» **ASSIGNED TASK**
Do any lines in the data below contain "screenshot"? If so, copy every one of them.

» **DATA LISTING**
▬▬▬▬▬▬▬▬▬▬

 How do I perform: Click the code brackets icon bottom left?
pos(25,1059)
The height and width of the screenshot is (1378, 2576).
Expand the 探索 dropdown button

▬▬▬▬▬▬▬▬▬▬

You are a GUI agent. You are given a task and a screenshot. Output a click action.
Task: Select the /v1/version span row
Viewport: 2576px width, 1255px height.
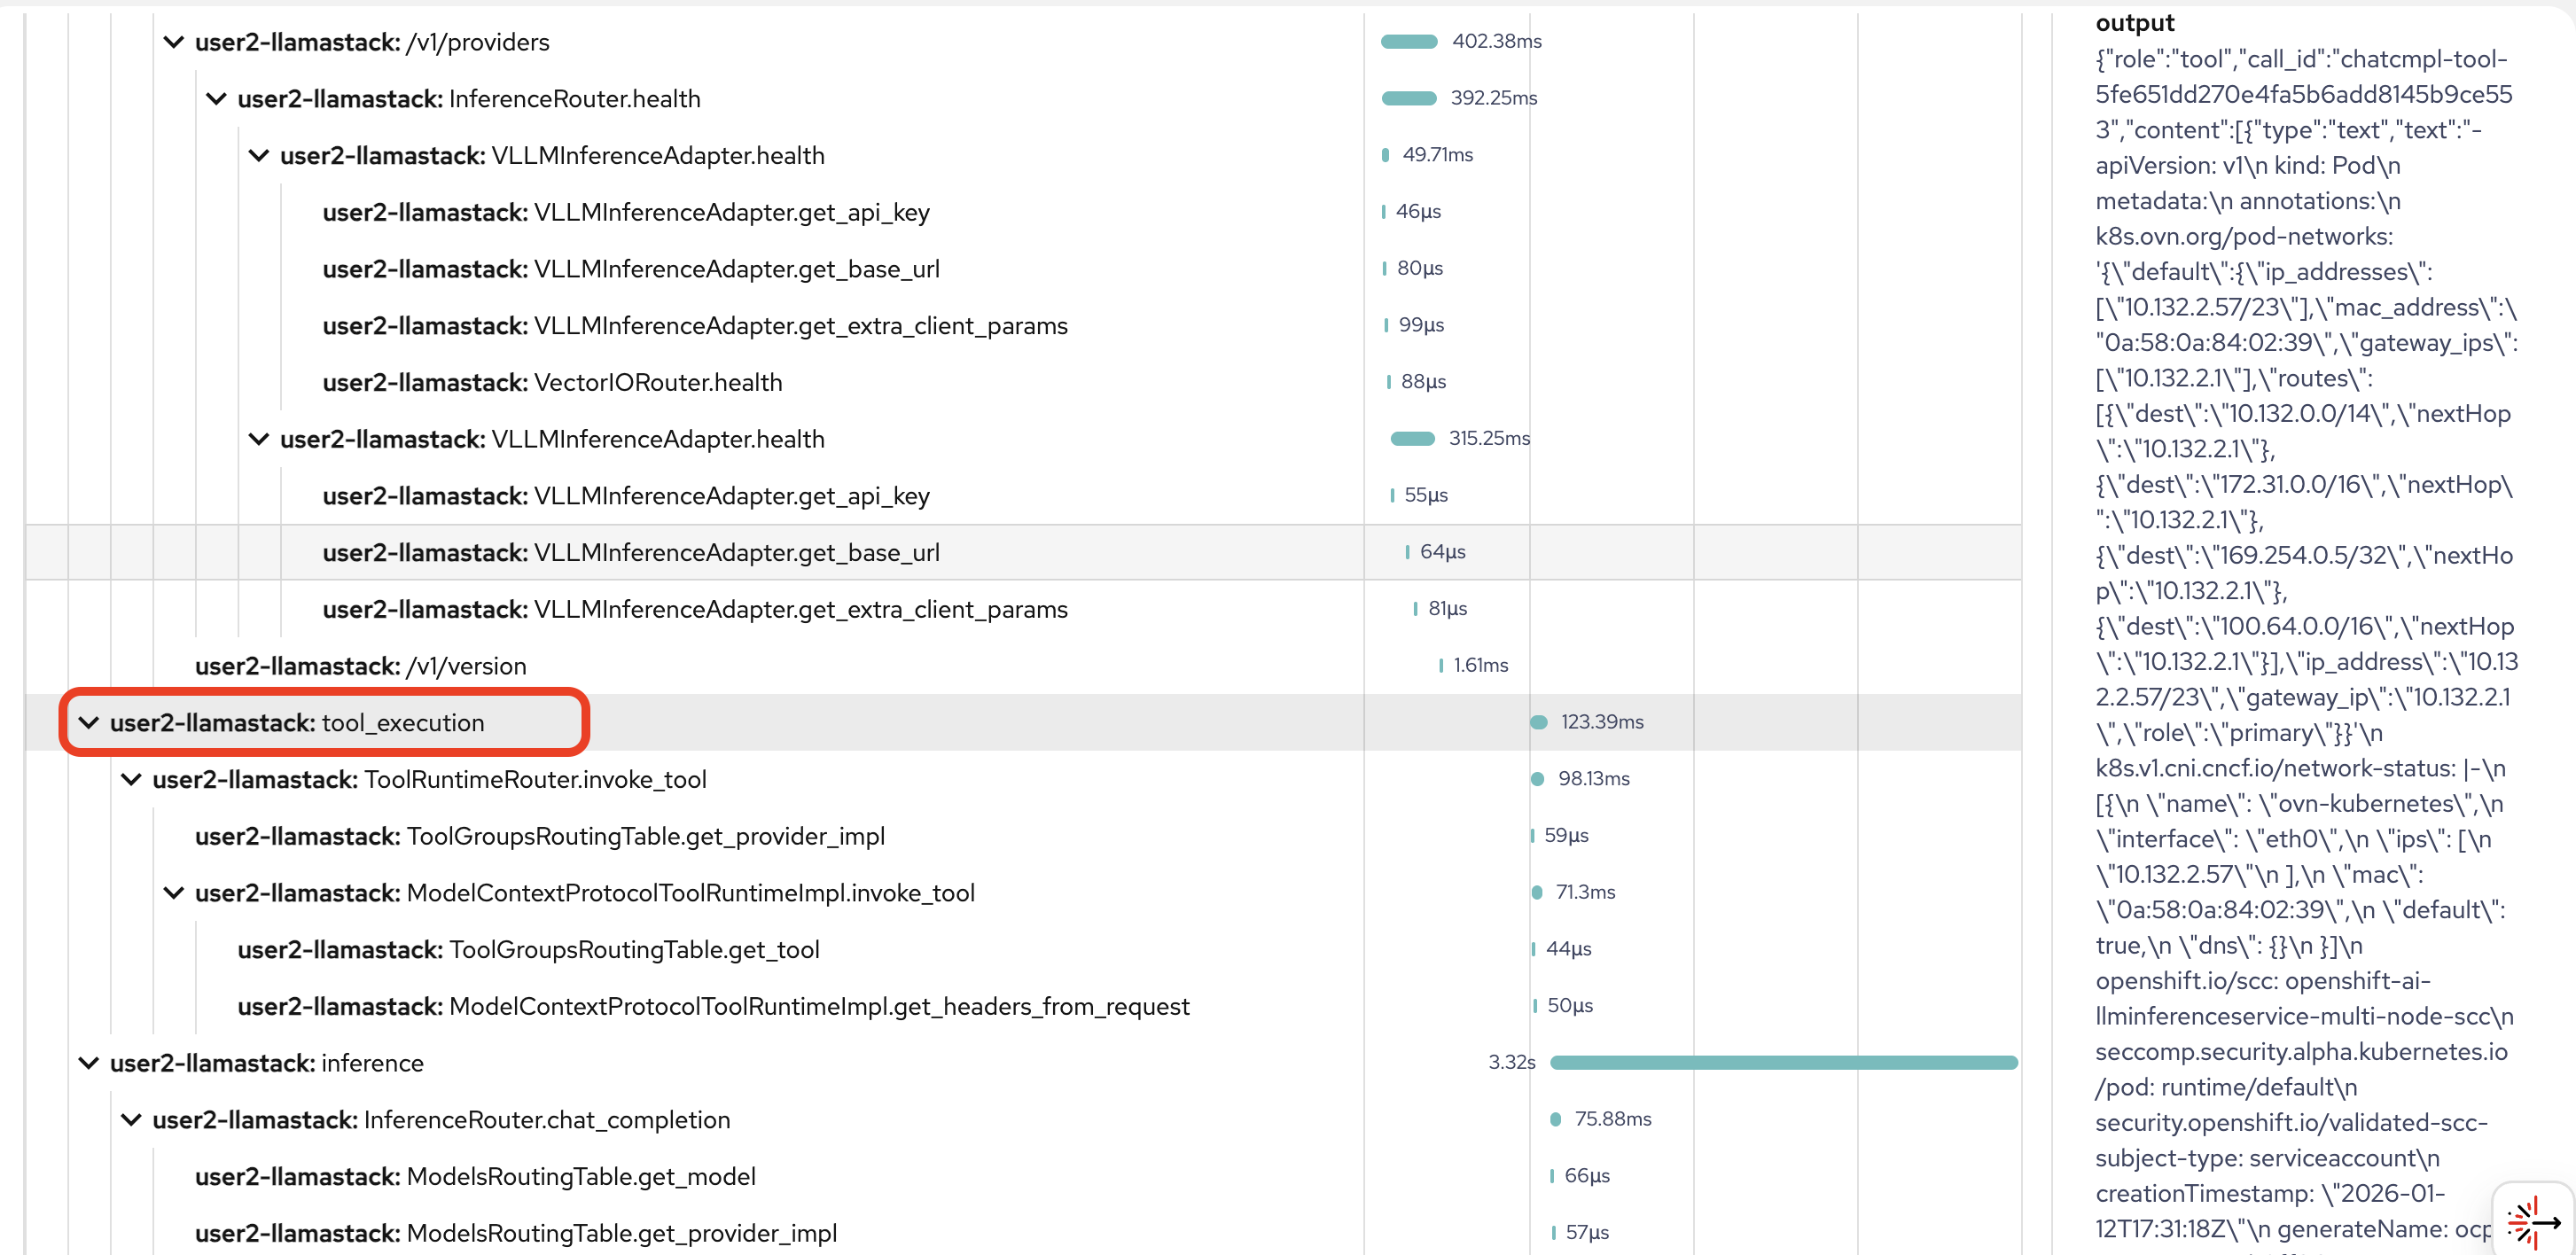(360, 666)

▬▬▬▬▬▬▬▬▬▬

» **RESPONSE**
The height and width of the screenshot is (1378, 2576).
You are a GUI agent. You are given a task and a screenshot. Output a click action.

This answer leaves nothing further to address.